About this task → Starting at the first line of the entries below, please return exactly each line up to and including the one with "You are a GUI"; pictures stay out.
(Data provided Opens)
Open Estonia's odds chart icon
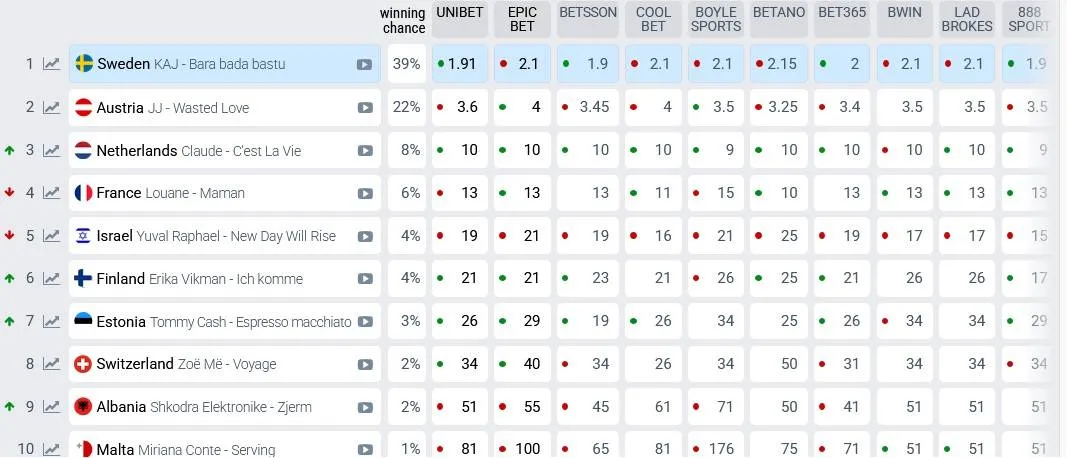 pyautogui.click(x=51, y=321)
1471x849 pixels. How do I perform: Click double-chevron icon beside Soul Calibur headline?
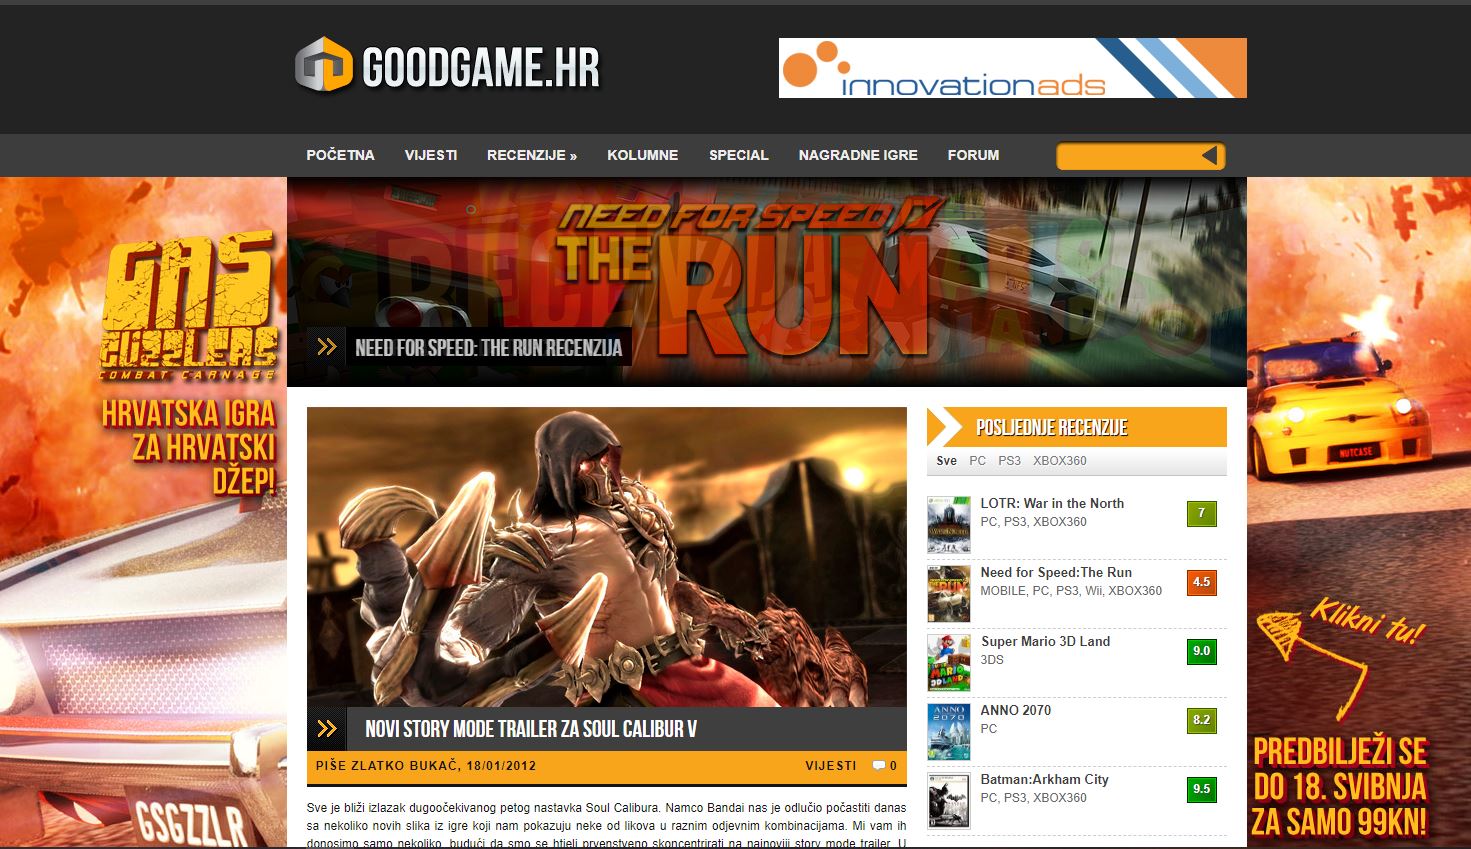click(327, 729)
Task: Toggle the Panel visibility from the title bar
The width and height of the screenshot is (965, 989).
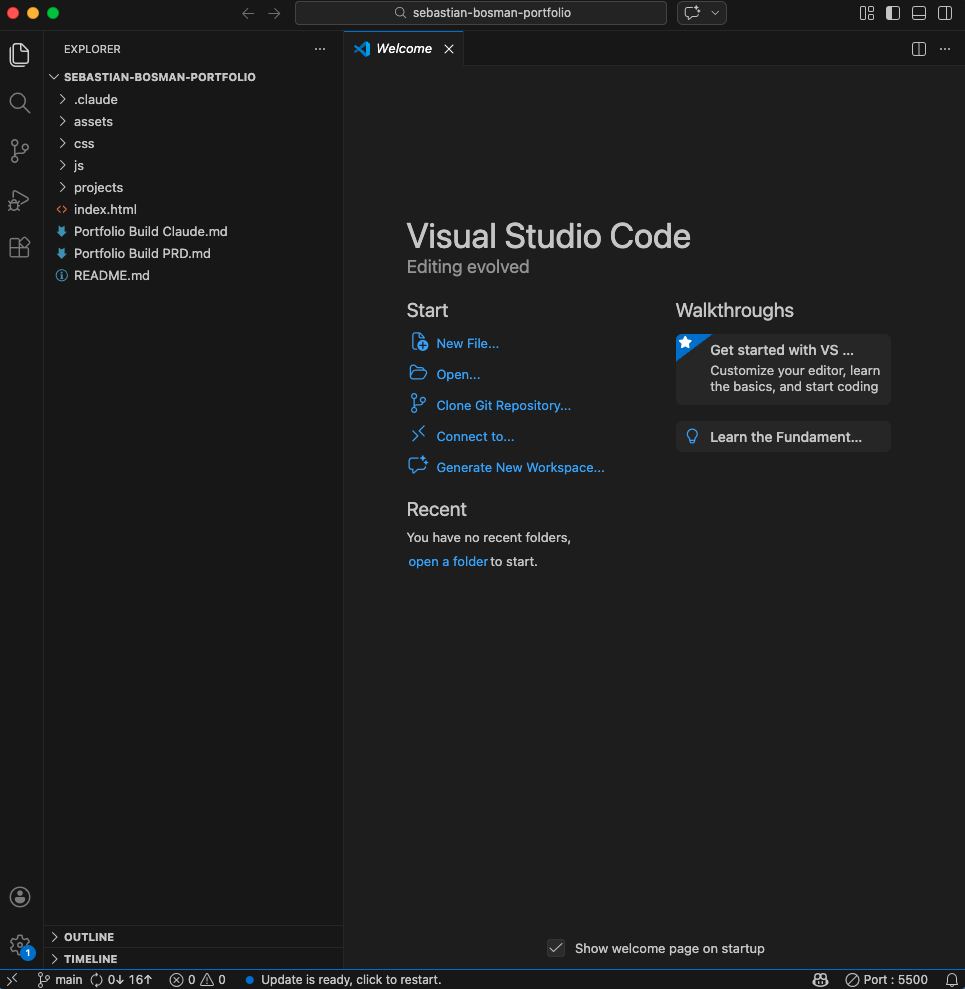Action: [918, 13]
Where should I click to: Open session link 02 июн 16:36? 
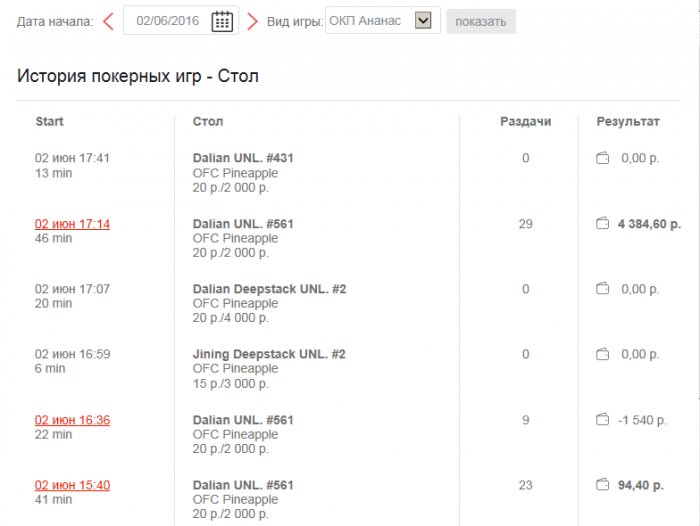click(72, 420)
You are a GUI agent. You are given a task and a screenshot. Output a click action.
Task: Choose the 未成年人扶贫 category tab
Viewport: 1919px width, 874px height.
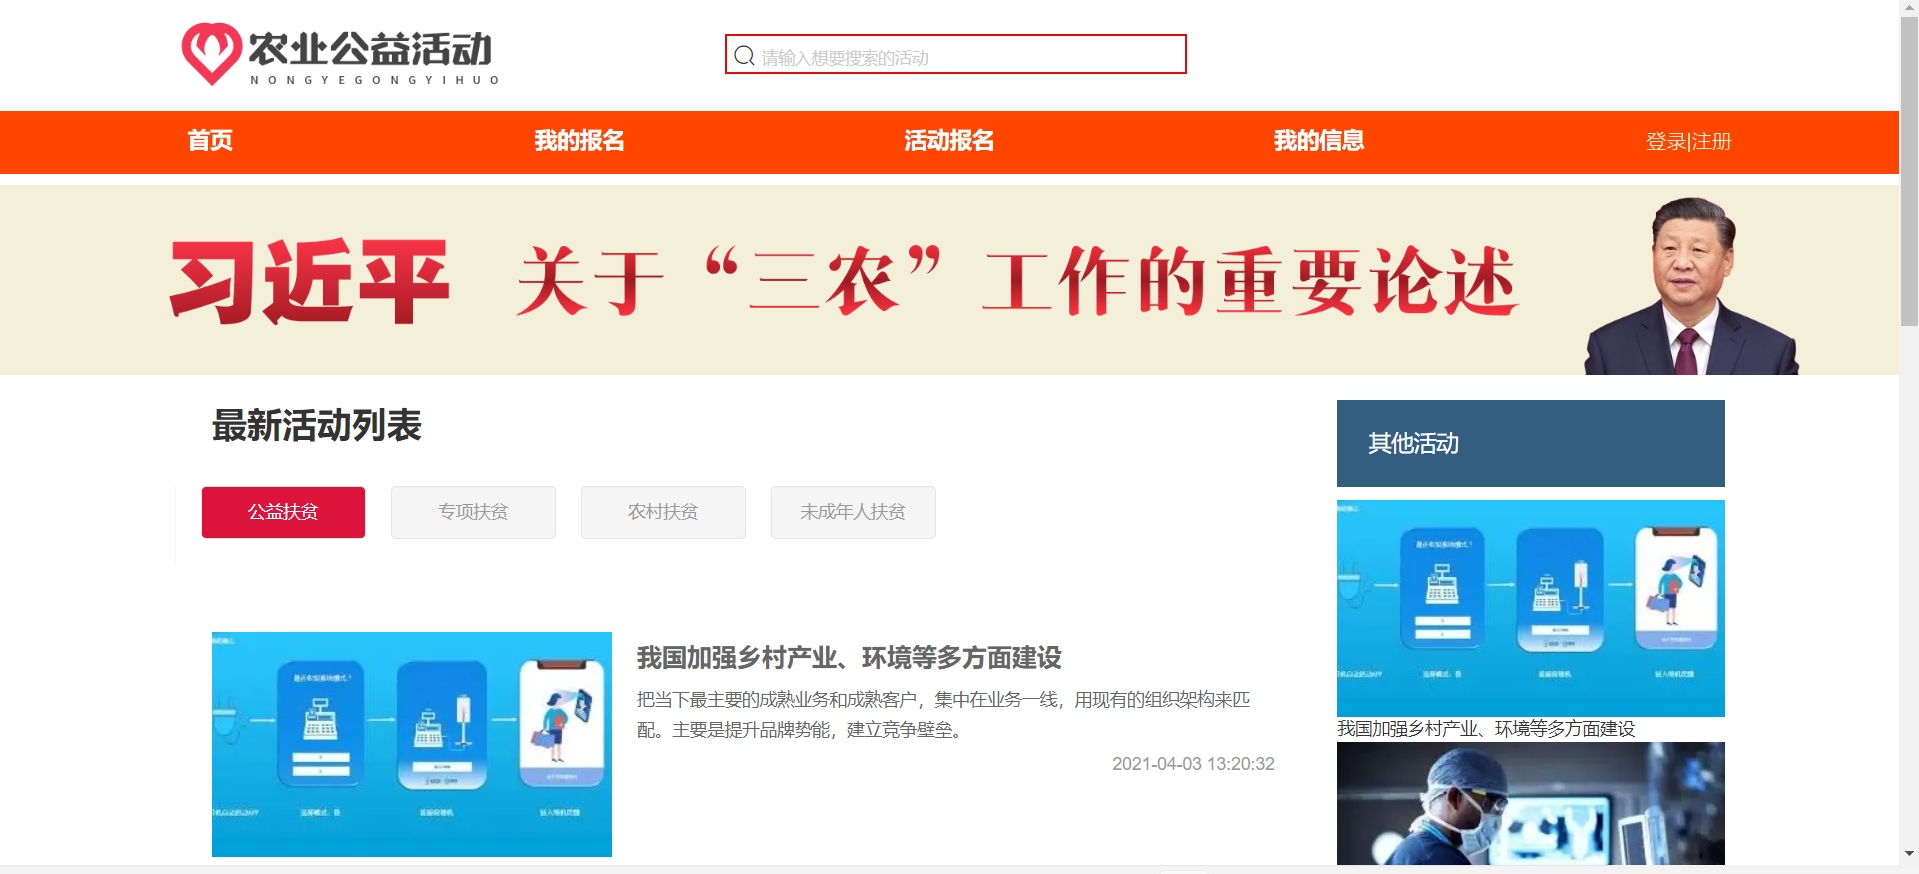[x=853, y=512]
(Data provided Closes)
Response to this task →
Open Estonia's odds chart icon
 pyautogui.click(x=51, y=321)
1471x849 pixels. How do I perform: Click double-chevron icon beside Soul Calibur headline?
click(327, 729)
Task: Toggle the Panel visibility from the title bar
The width and height of the screenshot is (965, 989).
Action: [918, 13]
Where should I click to: Open session link 02 июн 16:36? 
click(72, 420)
You are a GUI agent. You are given a task and a screenshot. Output a click action.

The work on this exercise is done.